Web Programming
Lecture 11

Data persistence in web applications with Node.js

Josue Obregon

Seoul National University of Science and Technology
Information Technology Management
Lecture slides index

May 20, 2025

Agenda

  • SQL basics
  • sqlite module for Node.js

Course structure

Roadmaps: Frontend, backend and fullstack

Persistence of data

  • Persistence is “the continuance of an effect after its cause is removed.”
  • Persistent data is stored on a long-lasting storage medium, and data remains intact after modifications or changes to the storage medium.
  • This is the important distinction between persistent data and non-persistent data: the data survives after the process ends.
  • In other words, for data to be stored persistently, it must write to non-volatile storage.
  • Data persistence ensures that valuable business information remains accessible in a database and consistent across sessions, devices, and applications.
  • Data stored could be:
    • transactional data (dynamic data) on ecommerce platforms
    • customer records (sensitive data)
    • user-generated content
  • The point of saving data in a non-volatile storage system is to make sure it can be reliably retrieved later.

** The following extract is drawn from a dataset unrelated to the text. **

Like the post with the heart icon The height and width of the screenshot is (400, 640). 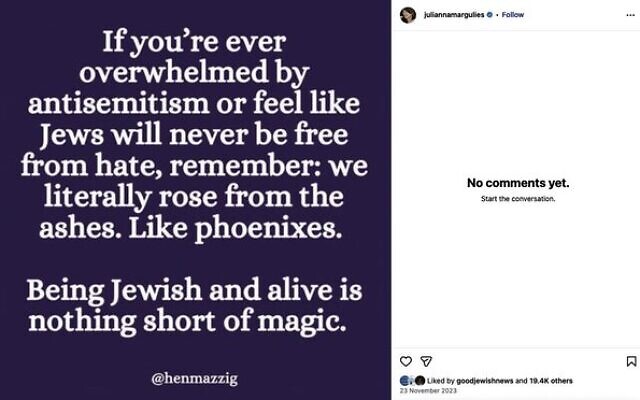405,361
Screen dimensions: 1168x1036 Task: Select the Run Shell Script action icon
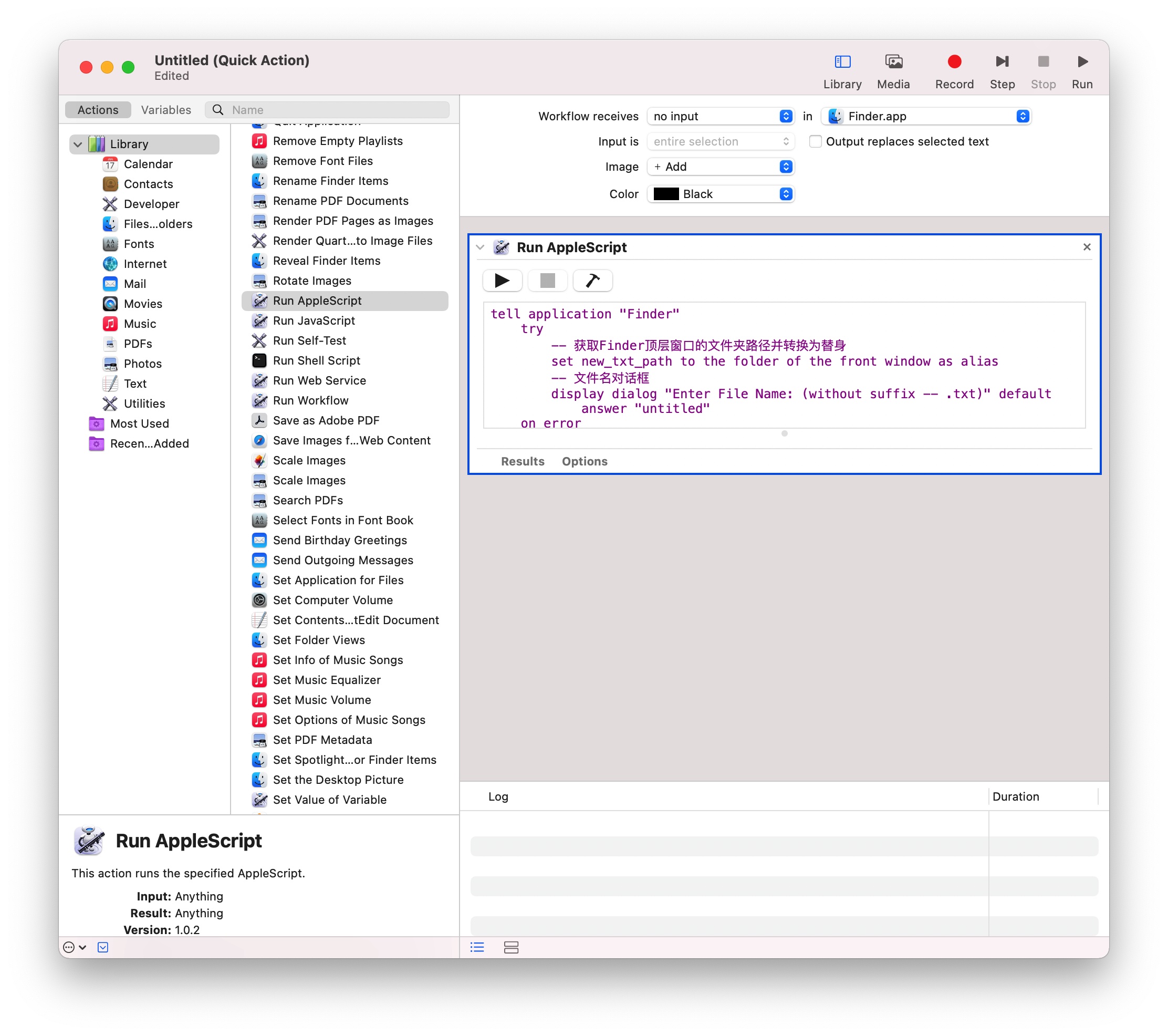259,360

Is File-Processing the Best Way?

  • We have seen how to store JSON data in a file
  • On the server, we have a lot of functionality to access the file system
  • JSON files are useful for simple, temporary storage
  • But they lack structure, concurrency control, and scalability
    • Processing files can get a bit tedious and it’s easy to accidentally overwrite data.

Example - Airlines and flights data

  • Consider an airline application that manages flights, where each flight is structured like what’s shown on the right
  • Each flight entry records its origin, destination, and duration (in minutes).
  • This kind of structured data is essential for applications that need to persist flight schedules, search routes, or calculate travel times.
origin destination duration
New York London 415
Shanghai Paris 760
Istanbul Tokyo 700
New York Paris 435
Moscow Paris 245
Lima New York 455

Can we use JSON files for this application?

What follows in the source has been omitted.